The British argument is that the 1951 Geneva refugee convention is ill-equipped to cope with modern people-trafficking and is breaking down under abuse by economic migrants. Under the British plan, UNHCR would decide, in a region producing refugees, who needs TPS outside the area. Each European country would then accept its quota of those in need of TPS, and be quicker to remove foreigners who arrive outside UNHCR channels and request asylum.

Sir Andrew Green, chairman of Migrationwatch UK, said that 90 percent of the foreigners who applied for asylum in 2001, and whose applications were rejected, remained in the UK. He said: "asylum seekers are arriving at a rate of about 100,000 a year and being removed at a rate of 10,000 a year." In 2001, some 126,200 decisions were made on asylum applications, and 41,940 foreigners were granted asylum, given "exceptional leave" to remain in the country permanently or were granted asylum on appeal. Some 84,260 applications were rejected, and 9,285 foreigners left the UK.

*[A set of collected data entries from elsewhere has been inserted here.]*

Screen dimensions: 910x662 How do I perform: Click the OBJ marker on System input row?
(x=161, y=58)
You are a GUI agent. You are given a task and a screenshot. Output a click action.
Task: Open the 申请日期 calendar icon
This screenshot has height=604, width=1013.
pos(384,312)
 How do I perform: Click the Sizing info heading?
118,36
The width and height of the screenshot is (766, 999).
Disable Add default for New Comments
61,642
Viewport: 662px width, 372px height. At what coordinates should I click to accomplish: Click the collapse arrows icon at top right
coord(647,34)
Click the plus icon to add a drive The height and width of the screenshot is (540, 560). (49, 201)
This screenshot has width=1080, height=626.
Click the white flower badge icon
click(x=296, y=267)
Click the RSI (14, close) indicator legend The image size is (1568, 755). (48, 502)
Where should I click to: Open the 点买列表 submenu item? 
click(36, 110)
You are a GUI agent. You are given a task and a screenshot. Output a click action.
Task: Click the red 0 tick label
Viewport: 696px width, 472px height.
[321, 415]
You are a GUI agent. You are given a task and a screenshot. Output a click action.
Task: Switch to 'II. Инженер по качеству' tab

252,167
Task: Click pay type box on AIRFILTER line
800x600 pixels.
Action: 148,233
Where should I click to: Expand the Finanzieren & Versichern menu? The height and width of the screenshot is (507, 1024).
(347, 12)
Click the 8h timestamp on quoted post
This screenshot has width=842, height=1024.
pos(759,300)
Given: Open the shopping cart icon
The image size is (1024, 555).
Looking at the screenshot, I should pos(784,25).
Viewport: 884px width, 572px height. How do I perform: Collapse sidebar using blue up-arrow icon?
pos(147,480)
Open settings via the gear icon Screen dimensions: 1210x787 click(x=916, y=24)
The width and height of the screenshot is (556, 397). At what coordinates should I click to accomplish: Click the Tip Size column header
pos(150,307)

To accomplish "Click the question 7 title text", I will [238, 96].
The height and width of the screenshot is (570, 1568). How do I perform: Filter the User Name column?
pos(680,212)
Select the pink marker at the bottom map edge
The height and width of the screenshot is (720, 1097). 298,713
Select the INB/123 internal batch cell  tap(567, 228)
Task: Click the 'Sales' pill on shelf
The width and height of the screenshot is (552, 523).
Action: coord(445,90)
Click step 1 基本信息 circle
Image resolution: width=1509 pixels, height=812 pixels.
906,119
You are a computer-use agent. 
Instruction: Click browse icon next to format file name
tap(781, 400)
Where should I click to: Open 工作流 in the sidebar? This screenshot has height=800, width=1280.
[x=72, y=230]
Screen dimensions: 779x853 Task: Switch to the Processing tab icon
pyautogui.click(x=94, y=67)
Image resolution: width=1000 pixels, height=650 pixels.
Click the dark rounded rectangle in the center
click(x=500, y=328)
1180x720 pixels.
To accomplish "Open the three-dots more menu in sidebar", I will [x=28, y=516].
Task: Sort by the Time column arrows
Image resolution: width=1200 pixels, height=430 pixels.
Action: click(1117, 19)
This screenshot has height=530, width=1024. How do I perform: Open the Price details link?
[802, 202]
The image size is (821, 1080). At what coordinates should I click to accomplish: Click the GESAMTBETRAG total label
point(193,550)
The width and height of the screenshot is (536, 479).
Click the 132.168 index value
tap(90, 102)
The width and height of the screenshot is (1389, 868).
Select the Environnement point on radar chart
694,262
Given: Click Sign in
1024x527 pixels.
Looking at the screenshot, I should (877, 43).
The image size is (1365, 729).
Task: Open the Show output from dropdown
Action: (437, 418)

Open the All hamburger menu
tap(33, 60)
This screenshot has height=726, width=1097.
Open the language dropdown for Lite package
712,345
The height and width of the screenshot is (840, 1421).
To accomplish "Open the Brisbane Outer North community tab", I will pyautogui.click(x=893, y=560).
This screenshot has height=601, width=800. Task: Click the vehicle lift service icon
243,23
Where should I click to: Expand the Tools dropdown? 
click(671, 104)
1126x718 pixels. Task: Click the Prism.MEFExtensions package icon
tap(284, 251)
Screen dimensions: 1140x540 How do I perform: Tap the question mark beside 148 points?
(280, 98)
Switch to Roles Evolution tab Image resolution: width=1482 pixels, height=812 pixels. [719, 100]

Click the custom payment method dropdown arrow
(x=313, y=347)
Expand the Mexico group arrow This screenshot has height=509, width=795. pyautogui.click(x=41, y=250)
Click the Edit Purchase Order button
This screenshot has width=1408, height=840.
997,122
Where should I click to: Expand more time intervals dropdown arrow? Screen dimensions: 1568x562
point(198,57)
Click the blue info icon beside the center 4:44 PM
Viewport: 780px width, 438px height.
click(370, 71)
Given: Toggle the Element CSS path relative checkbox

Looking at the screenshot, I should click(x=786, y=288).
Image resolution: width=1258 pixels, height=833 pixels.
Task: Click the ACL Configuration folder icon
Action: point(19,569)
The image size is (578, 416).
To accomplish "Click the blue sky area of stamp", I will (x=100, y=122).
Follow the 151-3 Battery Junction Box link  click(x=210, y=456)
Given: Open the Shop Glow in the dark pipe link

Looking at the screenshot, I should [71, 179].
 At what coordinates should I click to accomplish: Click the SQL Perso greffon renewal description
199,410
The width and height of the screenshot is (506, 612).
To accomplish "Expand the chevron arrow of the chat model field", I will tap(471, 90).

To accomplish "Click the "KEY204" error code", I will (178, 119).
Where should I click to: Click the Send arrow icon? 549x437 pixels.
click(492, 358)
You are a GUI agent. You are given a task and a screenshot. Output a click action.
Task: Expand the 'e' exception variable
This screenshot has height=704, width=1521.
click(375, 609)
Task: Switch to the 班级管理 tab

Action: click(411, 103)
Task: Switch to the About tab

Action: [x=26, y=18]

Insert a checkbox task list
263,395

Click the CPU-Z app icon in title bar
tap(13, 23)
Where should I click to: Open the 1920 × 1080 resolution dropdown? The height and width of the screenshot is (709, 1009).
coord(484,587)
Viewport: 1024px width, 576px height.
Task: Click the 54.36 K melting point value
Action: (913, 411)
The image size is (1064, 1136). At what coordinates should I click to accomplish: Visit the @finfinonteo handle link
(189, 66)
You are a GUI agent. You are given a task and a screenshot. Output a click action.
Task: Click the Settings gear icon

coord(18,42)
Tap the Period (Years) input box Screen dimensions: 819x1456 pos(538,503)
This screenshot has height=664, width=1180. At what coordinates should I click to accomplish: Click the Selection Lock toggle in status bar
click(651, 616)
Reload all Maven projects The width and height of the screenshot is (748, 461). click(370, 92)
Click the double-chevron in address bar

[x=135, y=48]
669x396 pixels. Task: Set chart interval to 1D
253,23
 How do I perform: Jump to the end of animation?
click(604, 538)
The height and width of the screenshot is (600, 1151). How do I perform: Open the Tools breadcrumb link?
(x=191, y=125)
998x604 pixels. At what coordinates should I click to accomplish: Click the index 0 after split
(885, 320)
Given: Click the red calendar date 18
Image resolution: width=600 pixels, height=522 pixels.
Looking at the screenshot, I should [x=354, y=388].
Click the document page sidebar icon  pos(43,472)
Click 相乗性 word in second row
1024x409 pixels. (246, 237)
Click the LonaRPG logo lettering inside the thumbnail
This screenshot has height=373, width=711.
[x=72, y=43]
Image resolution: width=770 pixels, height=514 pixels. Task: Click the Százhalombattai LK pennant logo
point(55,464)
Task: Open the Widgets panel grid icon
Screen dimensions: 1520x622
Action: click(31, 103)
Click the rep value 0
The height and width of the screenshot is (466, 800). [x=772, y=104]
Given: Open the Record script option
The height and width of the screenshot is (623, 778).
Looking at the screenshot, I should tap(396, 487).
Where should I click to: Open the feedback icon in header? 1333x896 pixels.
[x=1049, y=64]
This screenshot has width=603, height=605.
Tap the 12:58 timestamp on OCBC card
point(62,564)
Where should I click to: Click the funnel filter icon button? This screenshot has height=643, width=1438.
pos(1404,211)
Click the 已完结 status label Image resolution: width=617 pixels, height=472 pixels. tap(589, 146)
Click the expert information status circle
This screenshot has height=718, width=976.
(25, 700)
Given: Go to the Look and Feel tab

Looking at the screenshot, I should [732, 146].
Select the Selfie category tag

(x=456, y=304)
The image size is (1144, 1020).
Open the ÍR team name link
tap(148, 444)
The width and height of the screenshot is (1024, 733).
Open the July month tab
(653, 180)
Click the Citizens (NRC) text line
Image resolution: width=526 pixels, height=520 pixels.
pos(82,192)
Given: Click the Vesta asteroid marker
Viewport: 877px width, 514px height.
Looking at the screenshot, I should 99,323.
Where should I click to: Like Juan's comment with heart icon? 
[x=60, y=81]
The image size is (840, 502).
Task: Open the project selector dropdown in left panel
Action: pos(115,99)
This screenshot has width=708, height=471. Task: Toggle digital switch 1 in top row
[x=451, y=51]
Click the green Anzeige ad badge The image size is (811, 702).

The Home Office said that rejected asylum seekers who stay in the UK for 14 years, or have children who have been in the UK seven years, are not removed.

Three security guards at London's Heathrow Airport allowed foreigners with false or no documents to board Air Canada flights to Montreal, Calgary and Vancouver; the foreigners applied for asylum on arrival. The guards were paid about $1,200 for each migrant allowed on a plane; most were Indians, some of whom paid up to $47,000 to be smuggled to Canada.

Preliminary results from Census 2001 suggest that the UK has 60 million residents, with immigration of 180,000 a year the major factor in population growth. The population is projected to increase to 65 million by 2025. The census shows a housing crunch-220,000 new households formed a year, but only 160,000 new housing units a year being built.

In September 2002, the Home Office published the Control of Immigration Statistics 2001 report In 2001, some 108,825 work permit holders and their dependants were admitted, up 19 percent over 2000; some 339,000 students were admitted in 2001, up eight percent, and there were 106,820 grants of settlement, down 15 percent. Some 49,135 persons were removed from the UK, or departed voluntarily, including 9,285 asylum seekers (there were 71,365 asylum applicants in 2001, excluding dependents).

Ireland. Ireland issued 6,200 work permits to non-EU foreigners in 1999, 36,500 in 2001, and 27,700 in the first eight months of 2002, so that more than 36,000 are expected to be issued in 2002. Employers are expected to seek Irish and EU workers first, but most reportedly make only a pro forma search. Once admitted, foreign workers are tied to one employer, and are not to be lent to other employers, but some farmers allegedly lend their non-EU foreign workers to other farmers.

Ireland's training and employment agency, FAS, said in October 2002 that youth unemployment was rising because employers preferred foreign workers: "employers are undoubtedly benefiting from the work permit scheme ... there would seem to be a need to move to a new system based on nationally identified, occupation- or skill-linked, immigration needs or procedures." The Department of Enterprise, Trade and Employment administers the foreign worker program, and responded that it had no plans to change the admissions system.

Arthur Beesley, "FAS calls for work permits to fill skills gap only," Irish Times, October 2, 2002. Beth Gardiner, "Afghans reluctant to head home," Associated Press, September 25, 2002. Tony Thompson, "Asylum seekers are being smuggled onto Heathrow planes by corrupt security officers," The Observer, September 22, 2002. "'No sympathy' in Britain for young refugees," Agence France Presse, September 18, 2002. Al Webb, "UK asylum policy said 'far too ambitious," UPI, September 18, 2002. David Leppard, "90% of asylum rejects do not leave Britain," Sunday Times, September 15, 2002. "Vaz attacks Blunkett in language row," The Guardian, September 16, 2002. Melissa Kite, "Immigrants told to speak English," The Times, September 16, 2002. David Pallister, "Anger at new advice to Asians," The Guardian, September 16, 2002. Anthony Browne, "Asylum-seekers make Britain first choice," The Times, September 13, 2002.